Creative is one way to describe Jo Loves — in her second incarnation as a brand founder, Malone is hyper-focused on product innovation and retail theater.

In her freestanding store on London’s Elizabeth Street, there are several pieces of evidence — from her patented Shot Candle station, where customers can cocktail their own candle creations with a “base” scent and “shot scent,” to the Fragrance Brasserie Bar with a “Fragrance Tapas Menu,” which lets customers test out different scents in unexpected ways.

These experiences won’t be easy to replicate in Sephora stores — that’s why freestanding stores are eventually on the horizon, Malone indicated. But growing brand awareness here, said Malone, is more important to her at this point than growing sales. “There’s no point in building a store if no one knows who you are — the point of all this is to build awareness first, and the fact that I am Jo with the red dot, not Jo with the black-and-cream box,” said Malone. “Gary [Willcox, chief executive officer of Jo Loves and Malone’s husband] and I have seen three or four [locations] that I’m really tempted by, but let’s create awareness first, the voice of the brand. Then when you open, those shops are going to be full.”

In the meantime, she has found a coveted audience for her soon-to-be-launched Paintbrush — even before she fully conceived of the idea, she tested it out using real paintbrushes as a fragrance delivery systems in her Elizabeth Street store. “What’s interesting is the Millennials — this young, creative generation coming out — have such a willingness to do something very different, the willingness to be part of the creation of their products rather than just the consumer,” said Malone. “They were coming out saying, ‘I don’t want to spray fragrance anymore, I want to use a paintbrush.’”

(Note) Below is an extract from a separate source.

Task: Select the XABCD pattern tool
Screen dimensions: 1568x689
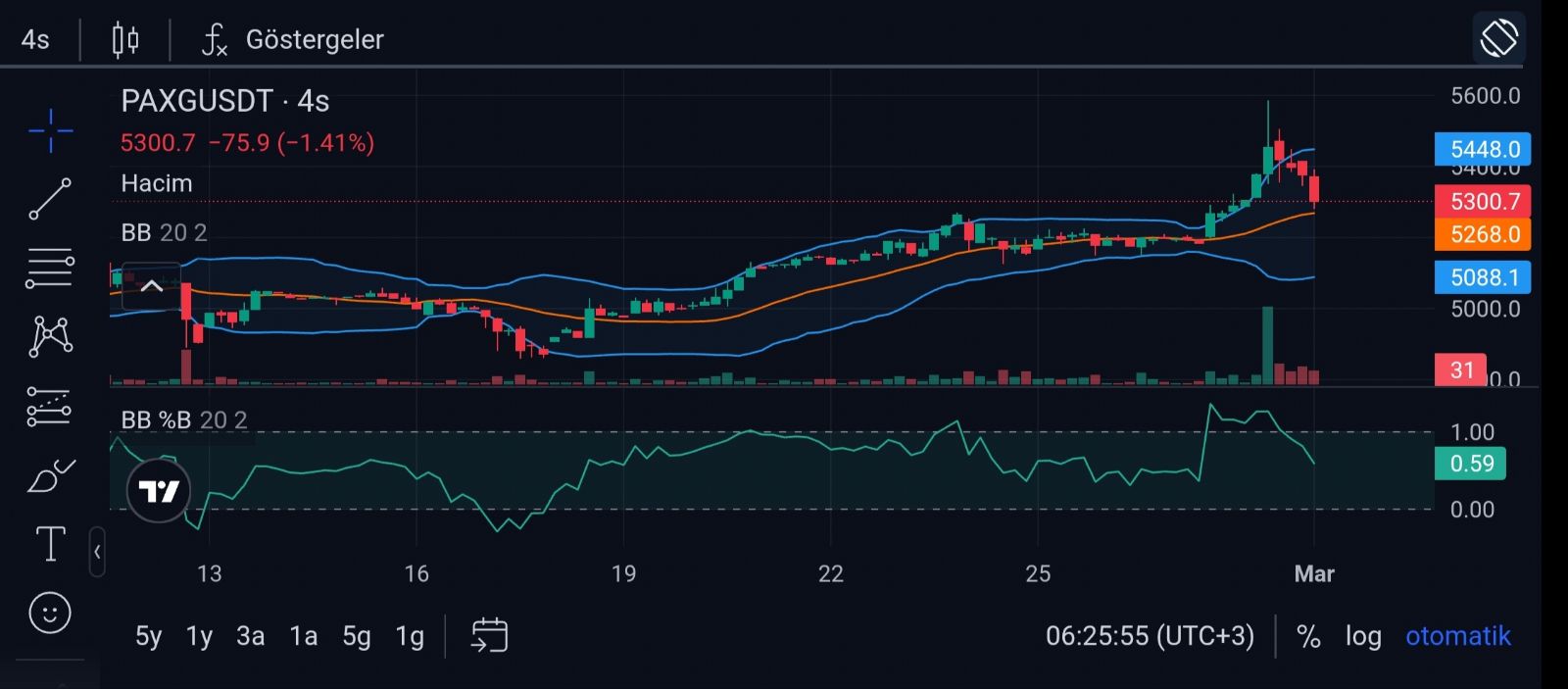Action: 50,336
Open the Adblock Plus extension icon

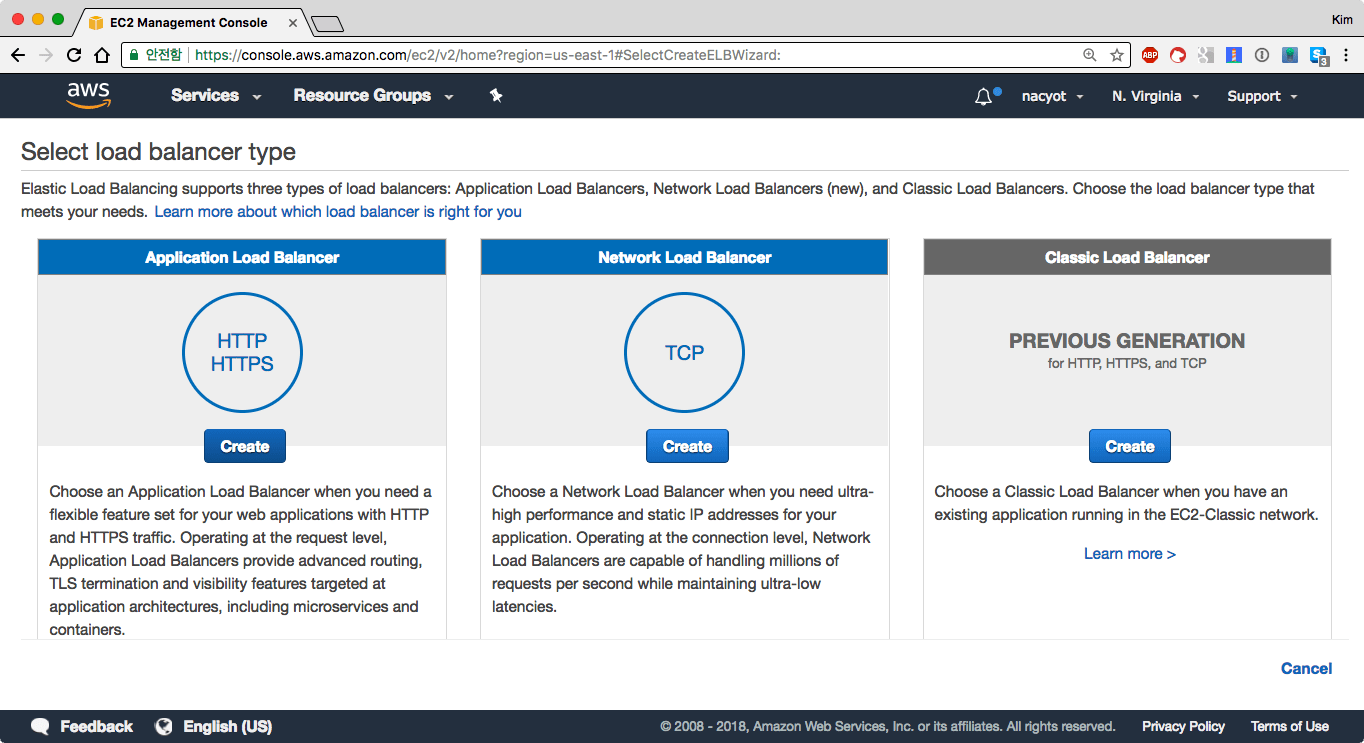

Malone said she is talks with other potential U.S. retailers and that global expansion within Sephora is also a possibility, but again — she is in no rush, turning her attention instead onto building that brand awareness and bringing in more product innovation. She was mum on what exactly her next launches will look like, but she promised that they will continue to be creative and experiential in nature. “I’m only interested in doing what I really believe in — bringing that experimental feel to the brand,” said Malone. “If I try to repeat what I did 30 years ago, life has moved on; people are different.”